$1$ big circle formed by$20$ smaller circles

Question

Hello i need to make a circle out of 20 smaller ones. The smaller circles radius is r=9.3cm heres what i wanna do:

Answer 1

Let the radius of the large circle be $R$ CM

So, the perimeter of the concentric Circle with radius $=R+9.3 $ CM

will be $$2\pi(R+9.3)$$ which will be same as $$20\cdot2\cdot9.3$$

Answer 2

If you take the centres of the smaller circles and draw lines between them, you get a 20 sided polygon (icosagon) with each side being twice the radius of a small circle. If you draw a line from the centre of each small circle to the centre of your large circle, it's $360^\circ/20 = 18^\circ$ for each slice.

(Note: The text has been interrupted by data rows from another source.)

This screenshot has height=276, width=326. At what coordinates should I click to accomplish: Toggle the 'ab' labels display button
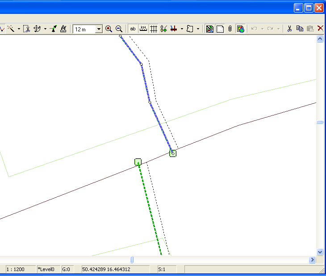[x=133, y=29]
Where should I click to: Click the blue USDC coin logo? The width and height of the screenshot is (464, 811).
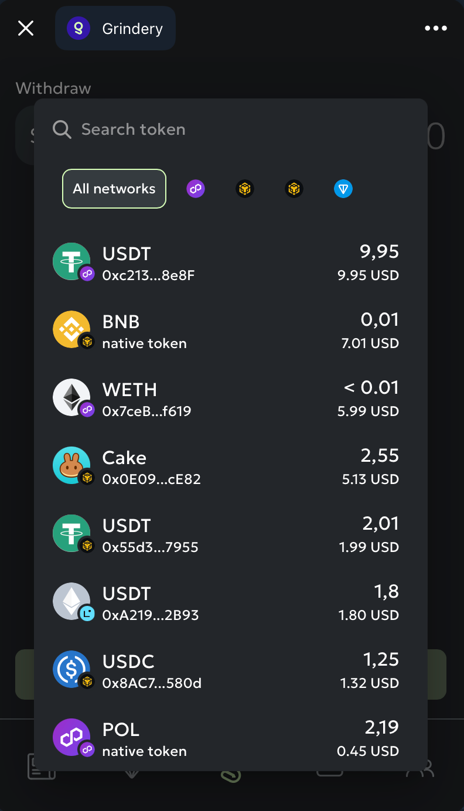coord(71,669)
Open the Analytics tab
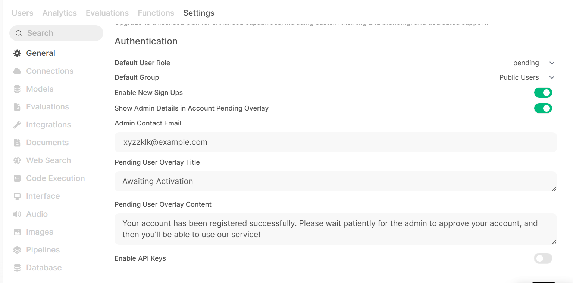The width and height of the screenshot is (573, 283). click(x=60, y=13)
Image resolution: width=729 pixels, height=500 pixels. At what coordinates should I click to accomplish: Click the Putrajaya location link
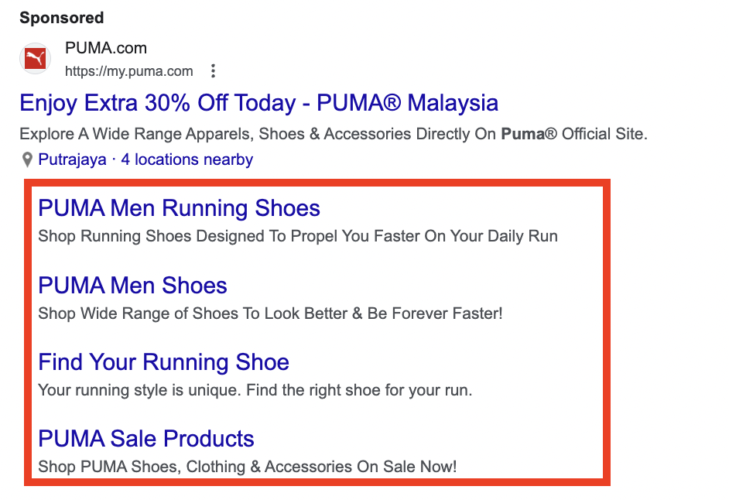(x=72, y=159)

If you take the point where two of the small circles touch $ = A$, the centre of one of those small circles $ = B$, and the centre of the large circle $ = C$, you get a triangle $ABC$.

$\overline{AB} = 9.3cm$

$\angle{ACB} = 9^\circ$

$\sin{9^\circ} = \frac{9cm}{h}$

$h \approx 57.53 cm$

So that's the radius of a circle made from the centres of the small circles. The radius you desire is $$\frac{9cm}{\sin{9^\circ}} - 9.3cm \approx 48.23 cm$$

Answer 3

Draw a triangle between the center of the big circle and the centers of two adjacent small circles, and bisect it to make two narrow right triangles. (Sorry about the bad picture, but you get the idea.)

If you take one of the narrow right triangles, its small angle is $9^\circ$ (one-half of one-twentieth of $360^\circ$), the short side is $9.3$cm, and the hypotenuse is $R+9.3$cm, where $R$ is the radius of the large circle.

So $\sin(9^\circ)=\frac{9.3}{R+9.3}$. And $\sin 9^\circ\approx0.1564$ and you can solve for $R$.